Disruption of lipid rafts and microtubules, but not microfilaments, inhibits the activation of the Rho GTPase Rac1 in C. jejuni -infected HeLa cells. Assays were performed to assess the delivery of the C. jejuni CiaC protein to the cytosol of HeLa cells (Panel A) and to determine the level of Rac1 activity in C. jejuni-infected HeLa cells (Panel B). HeLa cells were pre-treated methyl-β-cyclodextrin (MβCD) (5 mM), nocodazole (20 mM), cytochalasin D (1 mM), and TAE 226 (5 μM) and infected with C. jejuni as outlined in ‘the ‘Methods’ section. Panels: A) Delivery of the CiaC-ACD fusion protein from C. jejuni to the cytosol of HeLa cells was assayed using the adenylate cyclase domain (ACD) reporter delivery assay. The concentration of cAMP within HeLa cells was assayed 30 min post-infection. The error bars represent mean ± standard deviation (SD) from five independent experiments. The level of cAMP for cells infected with C. jejuni in the absence of an inhibitor was significantly greater than for the negative control MetK-ACD, as judged by one-way ANOVA followed by post-hoc Tukey’s analysis. None of the treatments resulted in a value significantly (P < 0.05) different from the control (HeLa cells infected with C. jejuni in the absence of a host cell inhibitor). B) Rac1 activation in host cells infected with C. jejuni.

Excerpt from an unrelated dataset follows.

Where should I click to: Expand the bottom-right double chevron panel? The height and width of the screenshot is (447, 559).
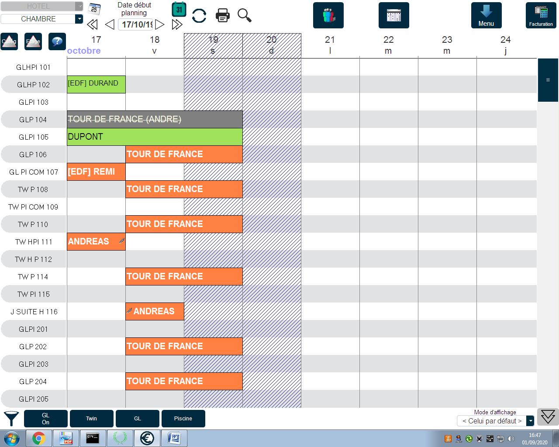pyautogui.click(x=548, y=417)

Whole cell lysates were analyzed for activated Rac1 by G-LISA™. The mean ± SD of total active Rac1 is indicated in Relative Optical Density. The data shown represent analysis of four samples. The asterisks indicate a significant difference (P < 0.01) in the level of Rac1 activation in cells infected with C. jejuni in the presence versus absence of a host cell inhibitor, as judged by one-way ANOVA followed by post-hoc Tukey’s analysis.